What you are asked to do.
How many lines in the listing contain the word "sidebar"? Reply with the number alone.

[[ Data listing open ]]

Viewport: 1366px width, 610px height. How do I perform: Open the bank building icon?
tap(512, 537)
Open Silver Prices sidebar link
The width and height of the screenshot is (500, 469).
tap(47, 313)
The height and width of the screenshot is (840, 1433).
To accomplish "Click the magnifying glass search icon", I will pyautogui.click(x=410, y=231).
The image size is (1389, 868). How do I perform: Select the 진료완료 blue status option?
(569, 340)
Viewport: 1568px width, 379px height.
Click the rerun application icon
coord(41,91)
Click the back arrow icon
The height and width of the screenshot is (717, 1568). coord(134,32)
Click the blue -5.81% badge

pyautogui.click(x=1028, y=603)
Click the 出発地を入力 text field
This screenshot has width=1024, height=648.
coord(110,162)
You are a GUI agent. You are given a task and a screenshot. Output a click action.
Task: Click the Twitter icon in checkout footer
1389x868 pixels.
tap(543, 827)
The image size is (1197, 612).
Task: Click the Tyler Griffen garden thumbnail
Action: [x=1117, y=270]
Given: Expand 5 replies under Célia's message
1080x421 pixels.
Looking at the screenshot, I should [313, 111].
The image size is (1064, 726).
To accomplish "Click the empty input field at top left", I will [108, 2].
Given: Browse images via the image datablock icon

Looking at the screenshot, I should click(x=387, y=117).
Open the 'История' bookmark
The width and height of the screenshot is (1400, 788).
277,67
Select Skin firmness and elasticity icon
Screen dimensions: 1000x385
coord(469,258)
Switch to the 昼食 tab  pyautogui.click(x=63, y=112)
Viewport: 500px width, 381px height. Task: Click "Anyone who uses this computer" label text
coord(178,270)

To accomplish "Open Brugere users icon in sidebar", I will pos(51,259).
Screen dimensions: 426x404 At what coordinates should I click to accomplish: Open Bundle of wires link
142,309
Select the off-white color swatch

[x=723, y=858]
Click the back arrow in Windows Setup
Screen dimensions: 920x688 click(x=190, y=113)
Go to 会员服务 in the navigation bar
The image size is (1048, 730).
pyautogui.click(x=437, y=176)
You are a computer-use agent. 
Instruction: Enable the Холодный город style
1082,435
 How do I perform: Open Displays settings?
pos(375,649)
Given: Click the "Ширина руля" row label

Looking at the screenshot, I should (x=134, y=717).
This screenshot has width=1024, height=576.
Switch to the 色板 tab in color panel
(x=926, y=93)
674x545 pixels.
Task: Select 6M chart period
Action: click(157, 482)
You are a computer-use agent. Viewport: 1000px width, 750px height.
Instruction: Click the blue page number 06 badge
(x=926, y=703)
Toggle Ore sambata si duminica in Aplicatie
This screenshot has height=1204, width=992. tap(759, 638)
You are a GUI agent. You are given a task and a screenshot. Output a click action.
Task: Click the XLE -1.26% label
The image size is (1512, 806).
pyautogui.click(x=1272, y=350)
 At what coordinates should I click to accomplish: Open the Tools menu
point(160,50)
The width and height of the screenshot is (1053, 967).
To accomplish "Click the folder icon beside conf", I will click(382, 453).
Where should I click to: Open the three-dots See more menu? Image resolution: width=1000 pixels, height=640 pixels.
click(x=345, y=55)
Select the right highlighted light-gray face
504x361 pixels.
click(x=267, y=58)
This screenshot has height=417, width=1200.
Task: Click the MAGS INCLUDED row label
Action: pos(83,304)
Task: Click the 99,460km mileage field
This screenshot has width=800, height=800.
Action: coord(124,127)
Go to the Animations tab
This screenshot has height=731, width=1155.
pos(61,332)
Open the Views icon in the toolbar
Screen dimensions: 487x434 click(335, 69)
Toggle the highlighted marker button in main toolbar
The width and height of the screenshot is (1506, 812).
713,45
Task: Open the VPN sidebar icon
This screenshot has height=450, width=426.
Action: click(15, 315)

[[ Data listing closed ]]

Result below.
3